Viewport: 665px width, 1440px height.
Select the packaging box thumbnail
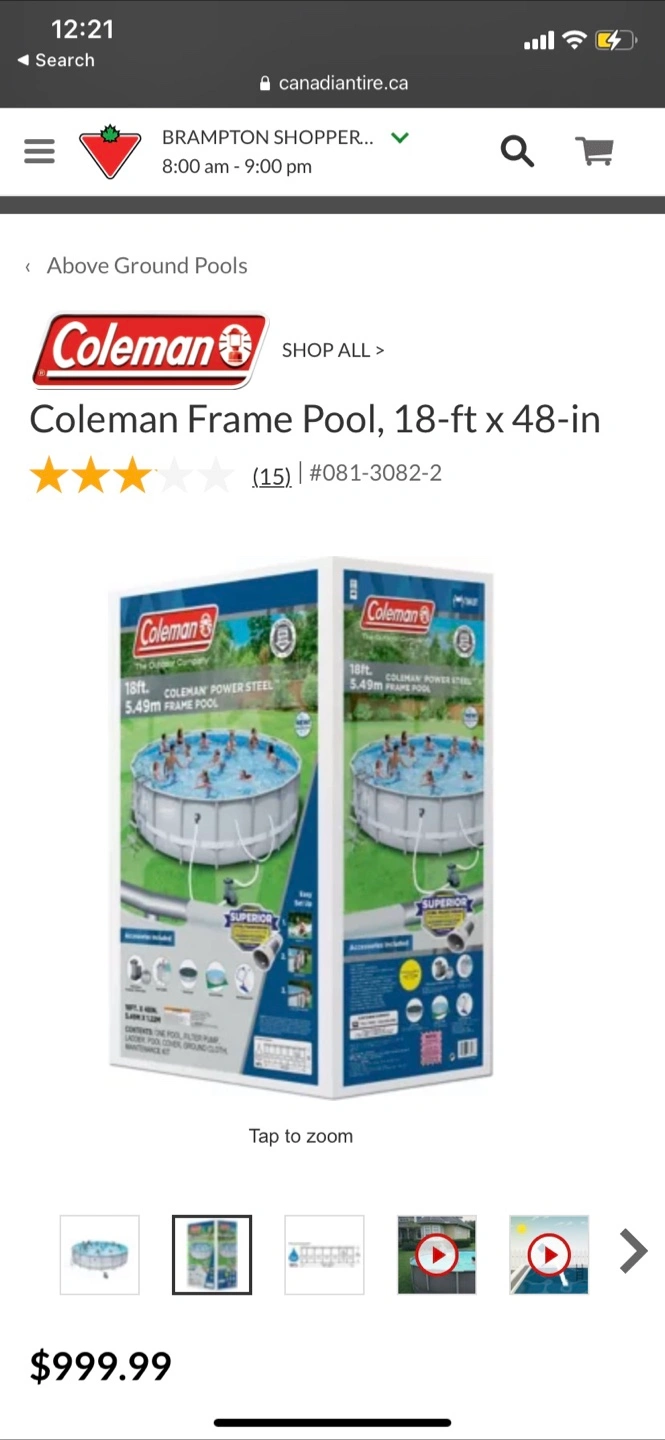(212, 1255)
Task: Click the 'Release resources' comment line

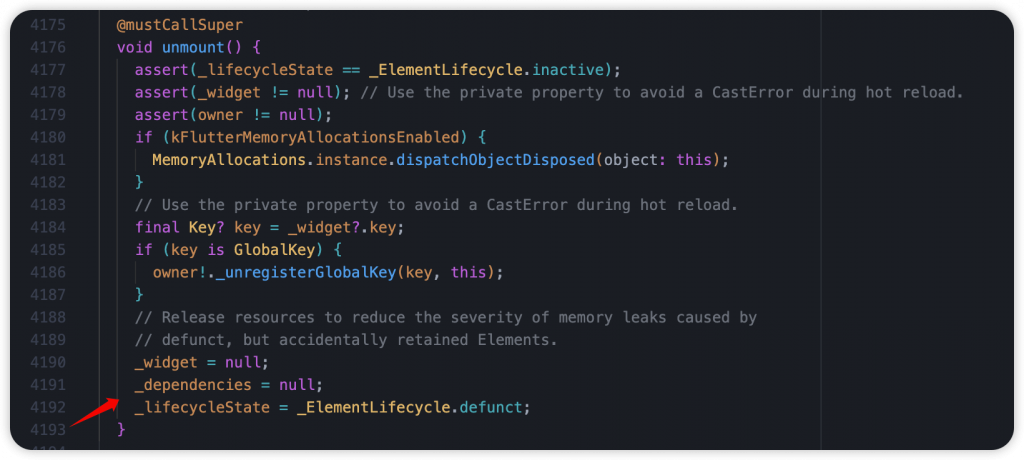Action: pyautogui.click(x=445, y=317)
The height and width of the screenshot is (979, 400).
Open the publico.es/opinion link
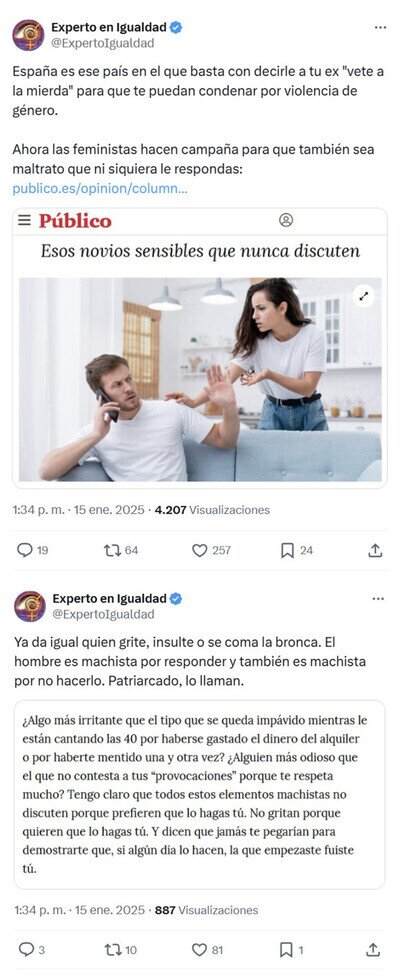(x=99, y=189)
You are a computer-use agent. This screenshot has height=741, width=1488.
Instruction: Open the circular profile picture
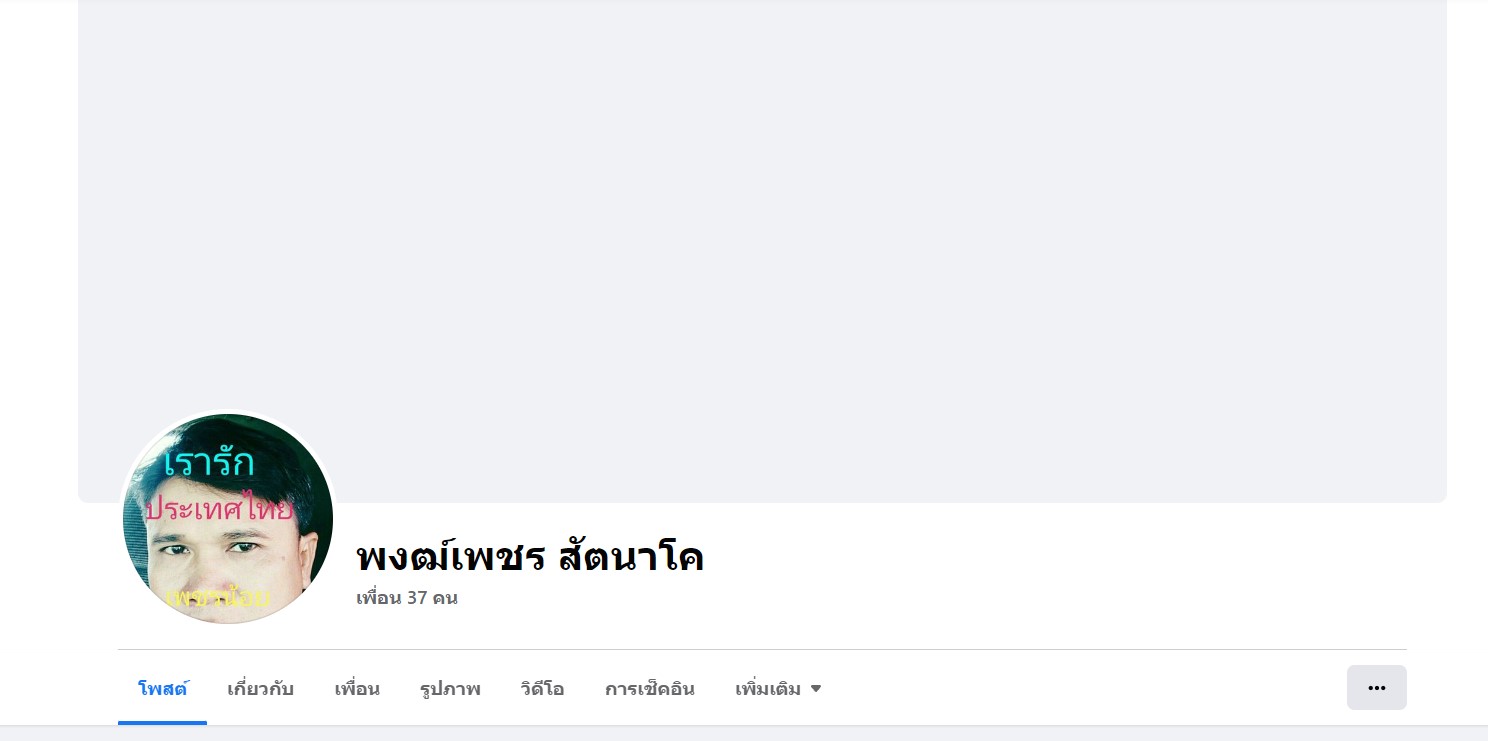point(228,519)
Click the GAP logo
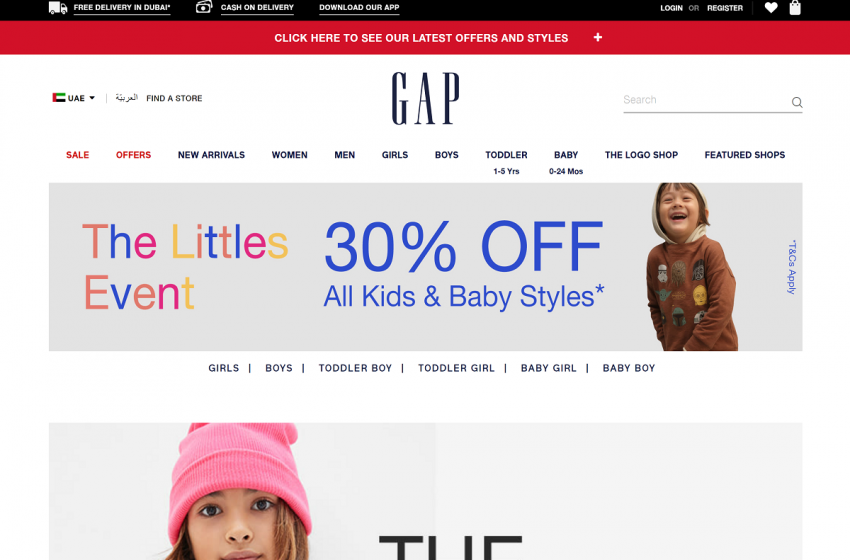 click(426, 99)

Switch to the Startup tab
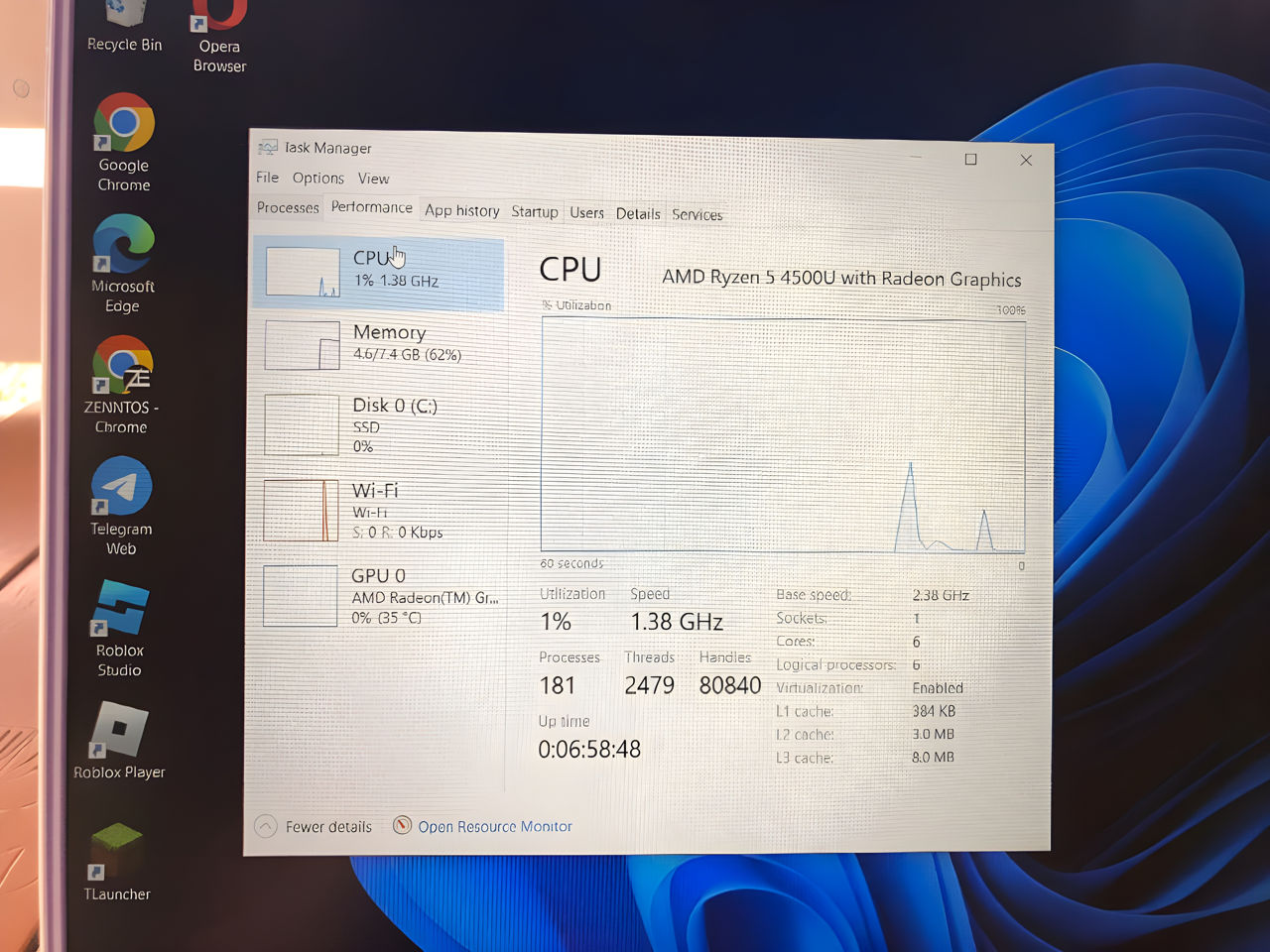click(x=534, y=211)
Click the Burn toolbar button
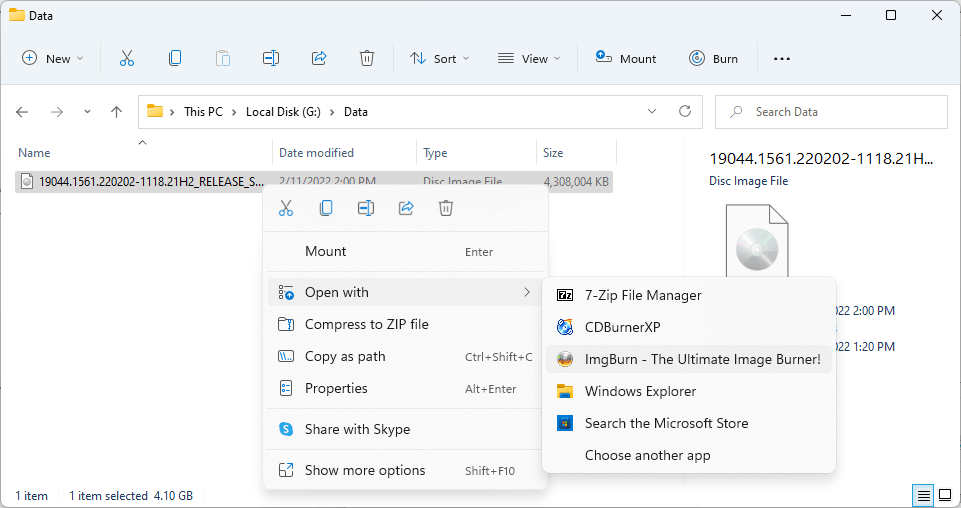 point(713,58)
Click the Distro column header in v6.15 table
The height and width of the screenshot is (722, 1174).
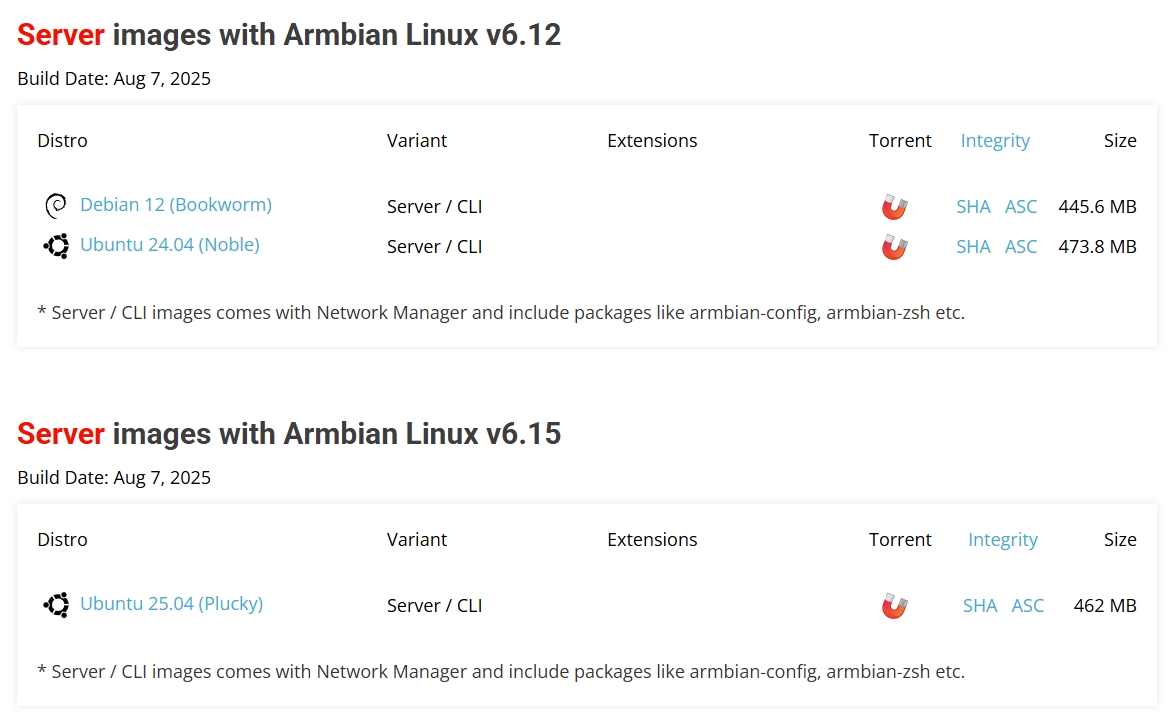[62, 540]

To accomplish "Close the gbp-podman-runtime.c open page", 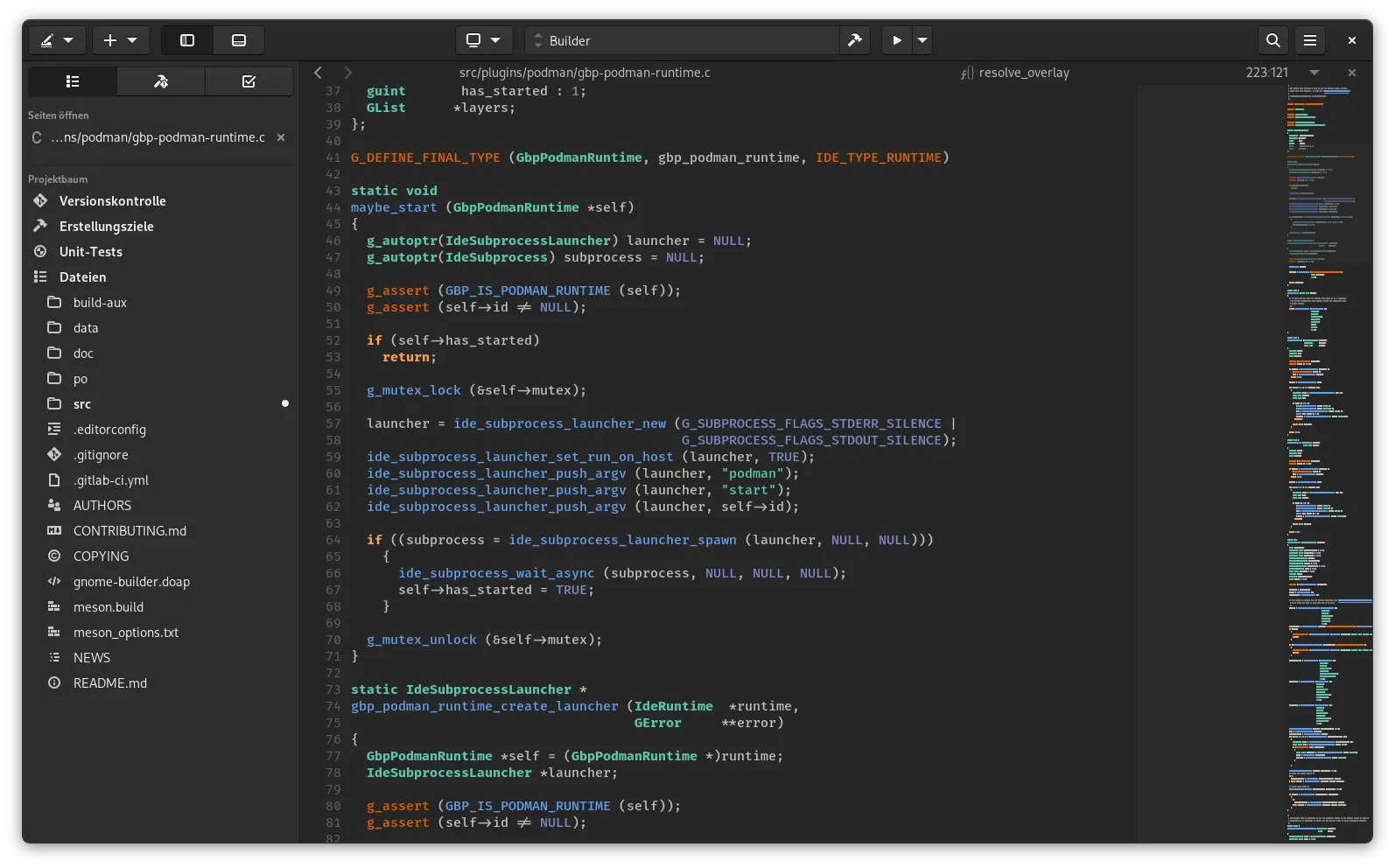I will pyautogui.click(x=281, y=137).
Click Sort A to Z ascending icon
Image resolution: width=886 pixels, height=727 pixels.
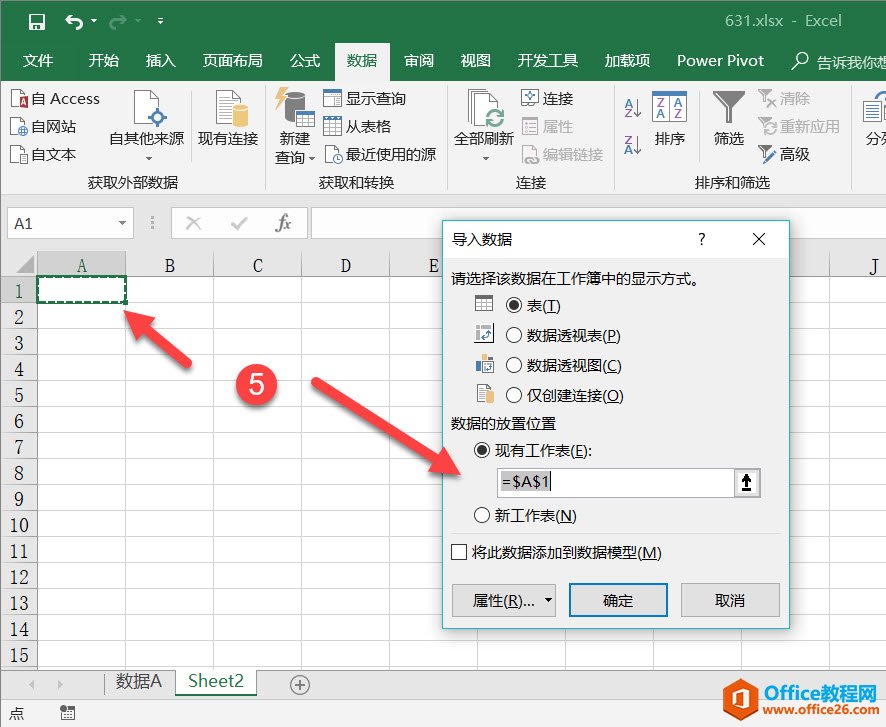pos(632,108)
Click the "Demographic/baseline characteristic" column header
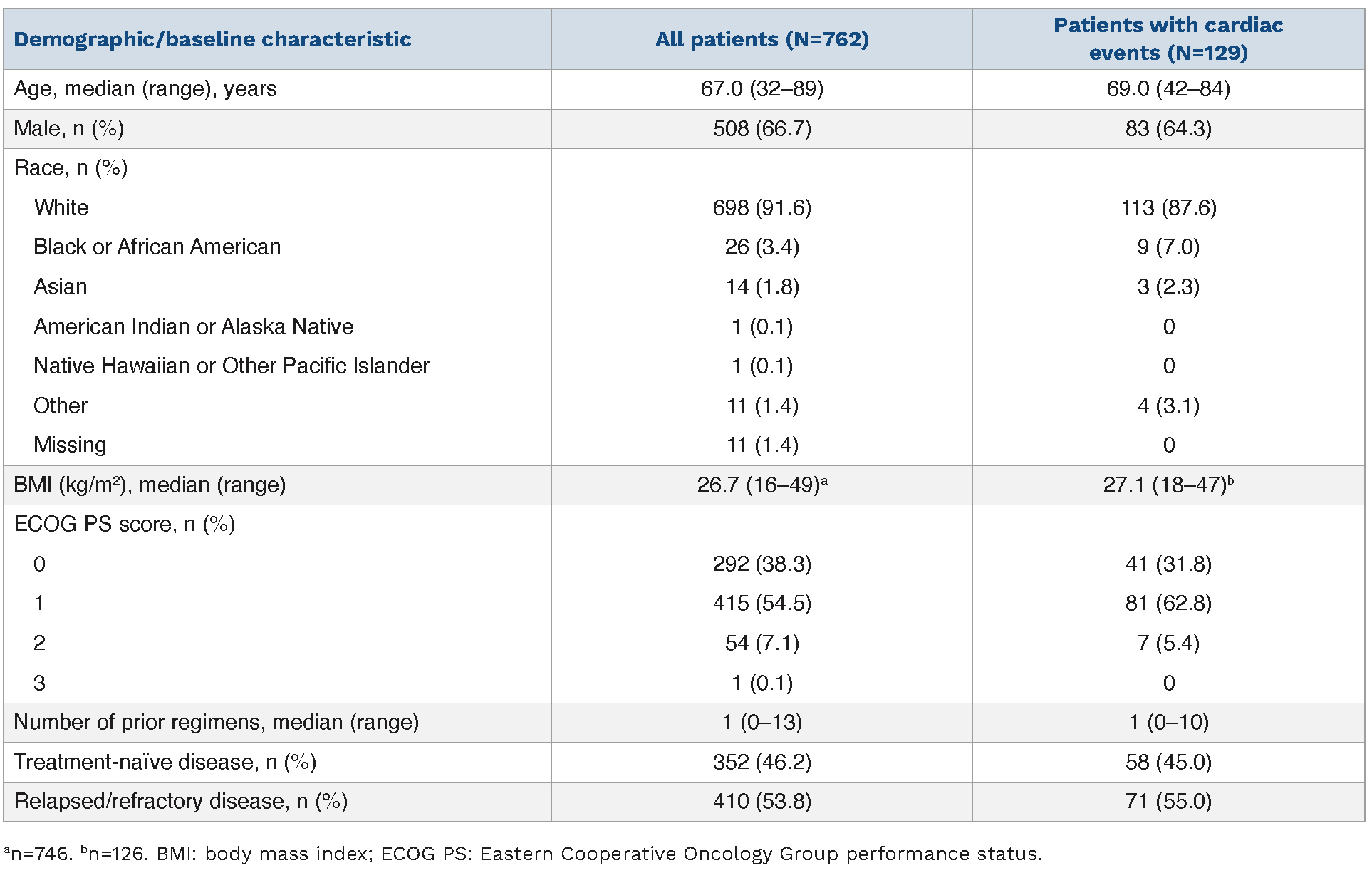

^^^^

Assignment |
Check every line above for the string "header" and copy those that have it.

Response for this exercise |
Click the Distro column header in v6.15 table
Click the "Demographic/baseline characteristic" column header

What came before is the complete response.